The head of responsible investing at the city giant questioned whether anyone cared about cities being underwater in future.
Now Stuart Kirk is expected to be investigated following the event in London last week – despite the comments reportedly being pre-agreed with bosses.
He is said to have told a conference that there is ‘always some nut job telling me about the end of the world’ and showed slides which argued that ‘unsubstantiated, shrill, partisan, self-serving, apocalyptic warnings are ALWAYS wrong’.
Mr Kirk also claimed central bankers have exaggerated global warming risks, according to the Financial Times.
Now the bank is under pressure to sack him following the presentation, which was titled: ‘Why investors need not worry about climate risk’.
The banker accused officials at the United Nations (UN) and the Bank of England of overstating the financial risks of climate change.

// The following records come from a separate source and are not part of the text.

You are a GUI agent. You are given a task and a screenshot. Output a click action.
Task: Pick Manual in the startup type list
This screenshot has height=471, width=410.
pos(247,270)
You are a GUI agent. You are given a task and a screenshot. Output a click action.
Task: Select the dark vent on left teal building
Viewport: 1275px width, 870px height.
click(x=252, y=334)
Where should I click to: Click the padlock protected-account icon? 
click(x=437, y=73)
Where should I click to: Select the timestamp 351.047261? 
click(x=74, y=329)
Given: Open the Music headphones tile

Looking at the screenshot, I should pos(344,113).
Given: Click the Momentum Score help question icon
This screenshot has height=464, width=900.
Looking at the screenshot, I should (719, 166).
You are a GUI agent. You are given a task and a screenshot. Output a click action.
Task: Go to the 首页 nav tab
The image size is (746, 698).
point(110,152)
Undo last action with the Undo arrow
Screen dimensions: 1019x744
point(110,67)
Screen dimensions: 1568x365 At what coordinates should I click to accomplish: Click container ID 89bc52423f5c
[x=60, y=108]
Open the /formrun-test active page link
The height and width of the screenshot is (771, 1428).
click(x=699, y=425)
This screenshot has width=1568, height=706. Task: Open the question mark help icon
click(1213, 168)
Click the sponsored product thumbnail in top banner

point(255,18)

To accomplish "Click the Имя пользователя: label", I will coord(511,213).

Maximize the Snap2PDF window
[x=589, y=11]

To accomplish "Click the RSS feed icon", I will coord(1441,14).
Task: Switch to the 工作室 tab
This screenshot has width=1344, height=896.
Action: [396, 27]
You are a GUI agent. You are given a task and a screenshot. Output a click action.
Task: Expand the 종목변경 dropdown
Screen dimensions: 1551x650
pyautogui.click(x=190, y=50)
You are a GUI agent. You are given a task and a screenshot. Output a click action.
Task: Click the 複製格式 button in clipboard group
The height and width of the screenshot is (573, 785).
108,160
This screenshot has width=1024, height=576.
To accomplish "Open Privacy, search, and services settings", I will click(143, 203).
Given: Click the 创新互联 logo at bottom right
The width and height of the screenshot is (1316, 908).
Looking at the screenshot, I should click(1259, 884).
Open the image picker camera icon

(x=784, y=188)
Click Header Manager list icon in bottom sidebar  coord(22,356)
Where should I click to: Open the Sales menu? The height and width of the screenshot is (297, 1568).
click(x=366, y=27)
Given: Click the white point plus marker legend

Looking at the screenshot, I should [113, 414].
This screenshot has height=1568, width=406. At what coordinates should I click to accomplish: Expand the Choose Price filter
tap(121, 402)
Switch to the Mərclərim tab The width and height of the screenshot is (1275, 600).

His comments come after the latest dire warnings from experts about the state of the environment worldwide, with the head of the UN warning last month that the world is on a ‘fast track to climate disaster’ following a devastating landmark report.
But shocked attendees at the Financial Times ‘Moral Money conference were reportedly told by Mr Kirk last Thursday:’ Who cares if Miami is six meters underwater in 100 years? Amsterdam has been six meters underwater for ages and that’s a really nice place ‘.
HSBC’s chief executive has strongly denounced the comments.
Noel Quinn wrote on LinkedIn this weekend that ‘they are inconsistent with HSBC’s strategy and do not reflect the views of the senior leadership of HSBC or HSBC Asset Management’.
He added: ‘I do not agree – at all – with the remarks made at last week’s FT Moral Money Summit.
‘Our ambition is to be the leading bank supporting the global economy in the transition to net zero.
‘We have a lot of work to do, and I am determined that our team won’t be distracted by last week’s comments’.
However, it is understood that the theme of the presentation was given an internal green light.
HSBC has not yet issued a formal statement on the reported suspension of Mr Kirk and said it ‘cannot comment on individual employees’.
But Nicolas Moreau, the chief executive of the banl’s asset management division, also distanced himself from Mr Kirk’s views.
He said in a statement last Friday that ‘the remarks made at the FT Moral Money event do not reflect the views of HSBC Asset Management nor HSBC Group in any way’.
HSBC, which has been targeted by groups like Extinction Rebellion over its climate credentials, is likely to see the comments as particularly embarrassing given that it has been seeking to boost its green reputation.
Investors had recently voting to back a new climate pledge.
Mr Kirk was appointed to head up HSBC’s responsible investing unit in July 2021 – a role that involves looking at the risks to investments of environmental, social and governance (ESG) issues.